Мне очень радостно, что в итоге сценарий приблизился обратно к книге, потому что я читала первую версию и она стояла дальше от романного сюжета. В целом мне сценарий кажется хорошим. Я оцениваю фильм сам. Как бы ни был прекрасен сценарий, очень многое делается на мотажном столе. Правильнее говорить о режиссерской работе, нежели о сценарной. Я знаю, что Егор Анашкин бился над монтажом много месяцев. Я рада, что получилось то, что получилось.
Изначально я не понимала, куда отдаю роман. Я заключила договор с каналом, не зная ни имени режиссера, ни имени продюсера, ни имени актеров. Я просто высказала свою мечту, чтобы главную роль исполняла Чулпан Хаматова. Я отдавала свою историю с пониманием, что больше влиять на это не смогу.
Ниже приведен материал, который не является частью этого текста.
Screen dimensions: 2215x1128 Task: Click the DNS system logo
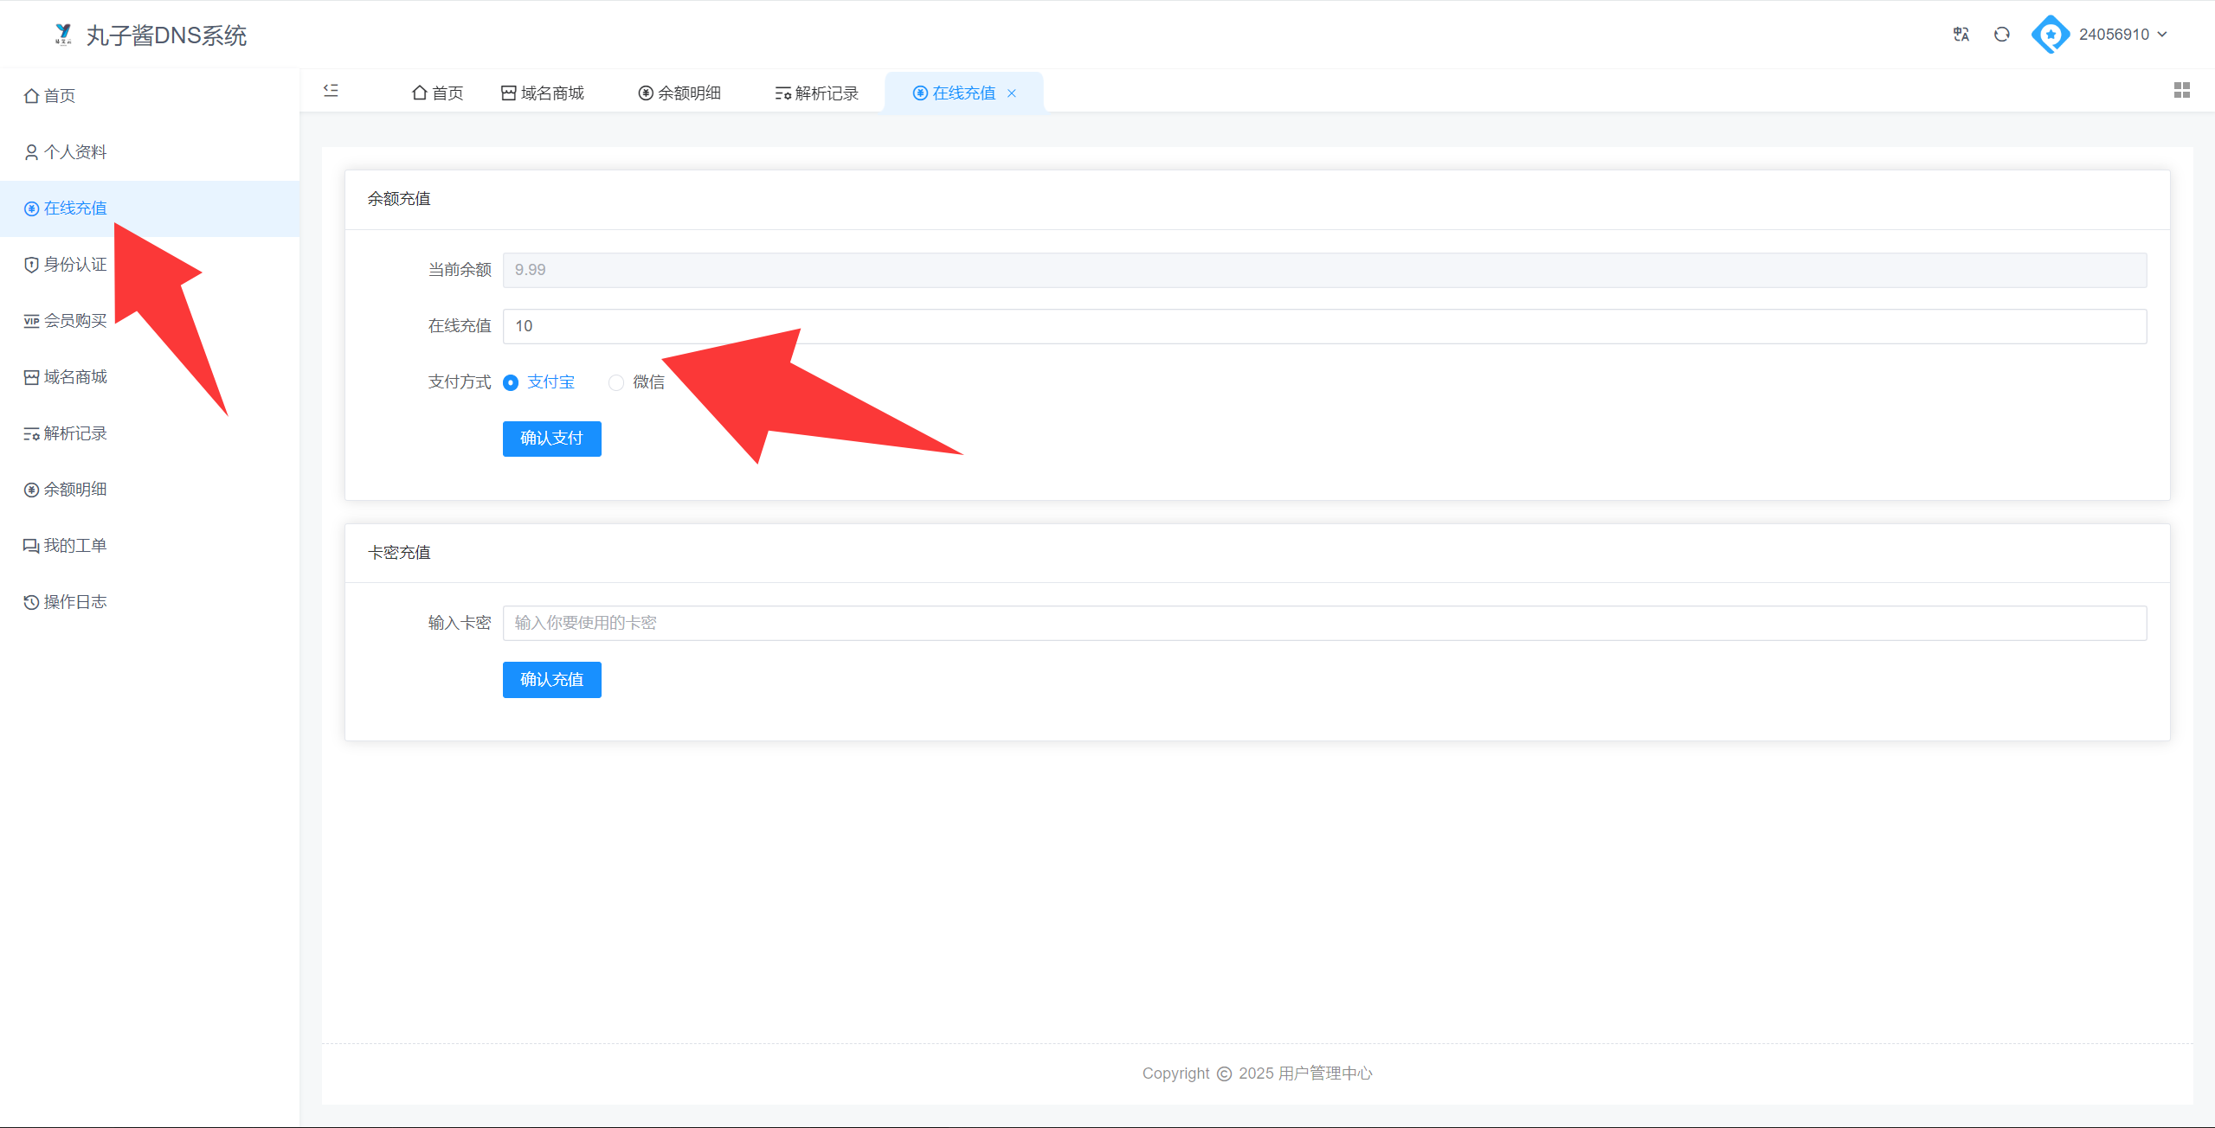coord(63,35)
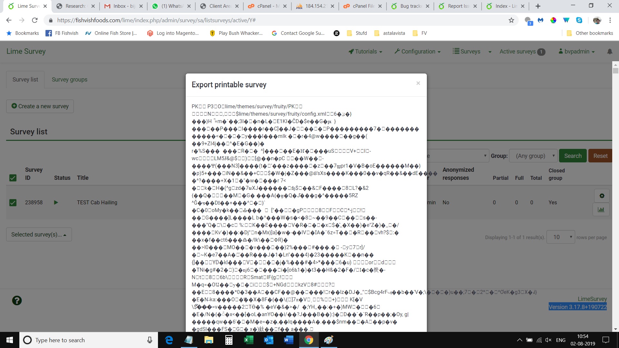619x348 pixels.
Task: Click the notifications bell icon
Action: [609, 52]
Конечно, я ожидала, что будет усилена мелодраматическая линия, что какие-то вещи будут смягчены. Я опасалась, что история слишком сильно откочует в сторону любовной линии и за всем этим погибнет та трагедия, которая есть.
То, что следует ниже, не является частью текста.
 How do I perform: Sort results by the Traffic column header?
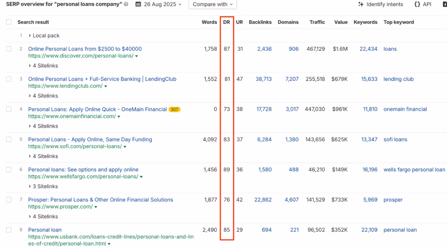[317, 22]
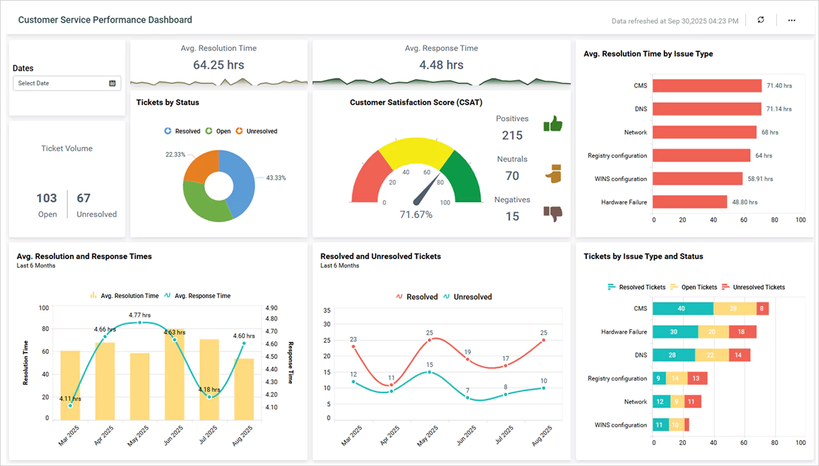Click the refresh icon in the header
Image resolution: width=819 pixels, height=466 pixels.
(761, 20)
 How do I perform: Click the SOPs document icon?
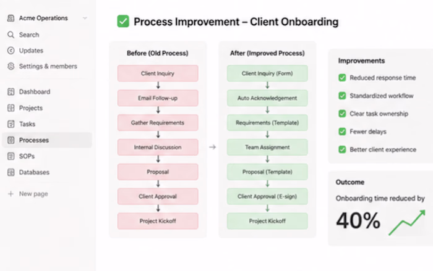coord(11,156)
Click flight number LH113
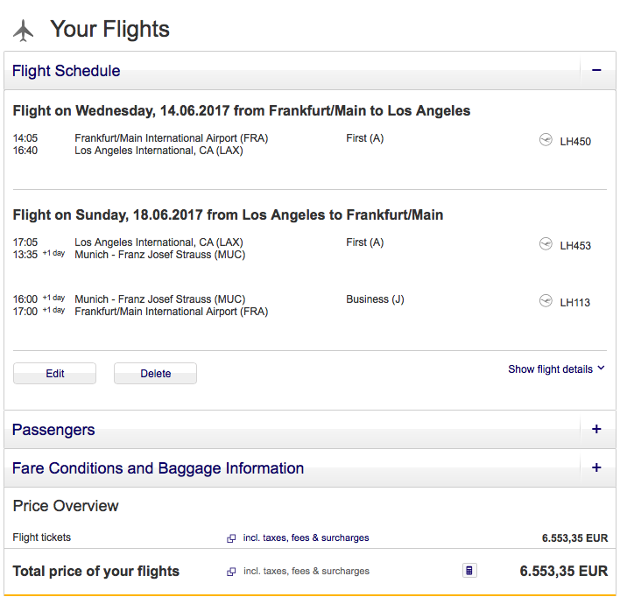620x597 pixels. (575, 302)
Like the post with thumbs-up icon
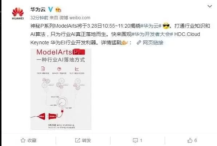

Я очень рада, что в фильме использован инструментарий большого кино. Остались молчаливые диалоги Зулейхи и Муртазы, а потом Зулейхи и Игнатова. Есть очень честные для кино съемки, например, лесосплав был настоящий, или птица на снегу по-настоящему вытоптанная британским художником, даже посёлок настоящий построили. Пытались максимально сделать все по-настоящему.
— В последней серии Юзуф приезжает в Казань и встречается с Зулейхой. Насколько для вас это было неожиданно?
— У меня не было протеста против такого варианта. Это был один из многих вариантов, который мог быть. Это прекрасная закольцовка. Я хорошо восприняла такой финал, несмотря на то, что в книге он у меня другой. Зрителю нужен был такой финал.